①システム設定、②時間関係設定、③警報関係設定、④その他設定
※詳細は取扱い説明書を参照。
7. 通信概要
7.1. 省配線通信
DC2電源付RS485通信ポートを使用し、電源情報部と入出力部間の情報授受を行う。停電中は2分毎に情報を取得し通信、記録する。標準で24時間以上、監視を継続する。標準バッテリーの代わりに、バッテリーを増設接続し2分間欠で最大7日間水位監視を継続可能。バッテリーはDC12V規格のリン酸鉄リチウム電池(BMS内蔵品)を使用する。
7.2. 携帯電話網パケット通信
クラウドネットワークはLTE-M携帯電話網を利用した閉域網ネットワークを使用する。
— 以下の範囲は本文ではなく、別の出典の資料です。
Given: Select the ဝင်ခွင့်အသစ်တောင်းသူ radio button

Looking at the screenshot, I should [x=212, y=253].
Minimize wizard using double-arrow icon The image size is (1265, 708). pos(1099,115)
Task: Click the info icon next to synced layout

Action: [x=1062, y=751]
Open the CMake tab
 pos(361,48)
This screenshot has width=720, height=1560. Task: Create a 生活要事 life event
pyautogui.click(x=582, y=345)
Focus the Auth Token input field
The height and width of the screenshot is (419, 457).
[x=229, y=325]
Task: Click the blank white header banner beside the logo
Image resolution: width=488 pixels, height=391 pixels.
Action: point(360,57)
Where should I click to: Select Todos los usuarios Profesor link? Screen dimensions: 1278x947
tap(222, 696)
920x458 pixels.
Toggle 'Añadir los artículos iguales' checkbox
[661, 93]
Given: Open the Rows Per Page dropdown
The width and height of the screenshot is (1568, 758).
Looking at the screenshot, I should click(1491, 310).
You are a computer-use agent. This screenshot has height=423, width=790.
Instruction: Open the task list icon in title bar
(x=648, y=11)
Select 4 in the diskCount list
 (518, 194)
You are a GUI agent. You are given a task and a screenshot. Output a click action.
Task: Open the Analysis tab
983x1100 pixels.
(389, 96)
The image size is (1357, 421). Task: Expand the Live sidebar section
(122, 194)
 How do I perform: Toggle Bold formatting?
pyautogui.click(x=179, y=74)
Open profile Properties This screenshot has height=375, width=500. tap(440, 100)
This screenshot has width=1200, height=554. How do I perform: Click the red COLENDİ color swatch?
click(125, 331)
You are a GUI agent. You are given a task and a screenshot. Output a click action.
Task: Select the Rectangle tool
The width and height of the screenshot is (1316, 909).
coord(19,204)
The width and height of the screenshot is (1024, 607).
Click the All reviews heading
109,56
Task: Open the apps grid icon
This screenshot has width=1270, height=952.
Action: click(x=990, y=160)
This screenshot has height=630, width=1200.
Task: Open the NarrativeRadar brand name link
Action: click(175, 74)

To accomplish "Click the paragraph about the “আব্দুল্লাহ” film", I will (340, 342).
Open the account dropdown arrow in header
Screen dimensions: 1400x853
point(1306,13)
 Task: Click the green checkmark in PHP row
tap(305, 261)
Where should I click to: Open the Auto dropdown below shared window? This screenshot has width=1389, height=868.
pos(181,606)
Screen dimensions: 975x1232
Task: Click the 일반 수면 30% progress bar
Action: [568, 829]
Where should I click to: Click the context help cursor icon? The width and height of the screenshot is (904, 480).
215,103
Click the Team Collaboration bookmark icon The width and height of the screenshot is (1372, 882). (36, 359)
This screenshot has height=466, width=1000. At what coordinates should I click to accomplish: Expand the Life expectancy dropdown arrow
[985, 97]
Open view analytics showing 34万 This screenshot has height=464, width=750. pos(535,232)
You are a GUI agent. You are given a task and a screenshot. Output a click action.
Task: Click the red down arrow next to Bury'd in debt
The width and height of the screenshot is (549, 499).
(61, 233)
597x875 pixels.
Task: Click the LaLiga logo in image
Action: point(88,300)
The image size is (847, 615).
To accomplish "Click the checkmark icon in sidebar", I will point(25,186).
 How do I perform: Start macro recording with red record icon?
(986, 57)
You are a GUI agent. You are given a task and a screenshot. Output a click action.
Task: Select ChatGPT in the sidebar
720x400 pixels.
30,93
最短3秒に一回のリアルタイム通信も可能(オプション)。
現場状況はスマートホン、タブレットなどのモバイル機器、インターネットに接続されたPCなどでクラウド経由で監視可能。トレンドグラフ、運行履歴などの機器動作状況の記録および現在の状態を把握することができます。
7.3. PLC拡張通信
拡張通信ポート(RS232C-1)経由で外部のPLC(オムロン)と通信し、拡張デジタル入力(最大64点)、拡張デジタル出力(最大8点)、拡張アナログ入力(最大8点)を使用可能。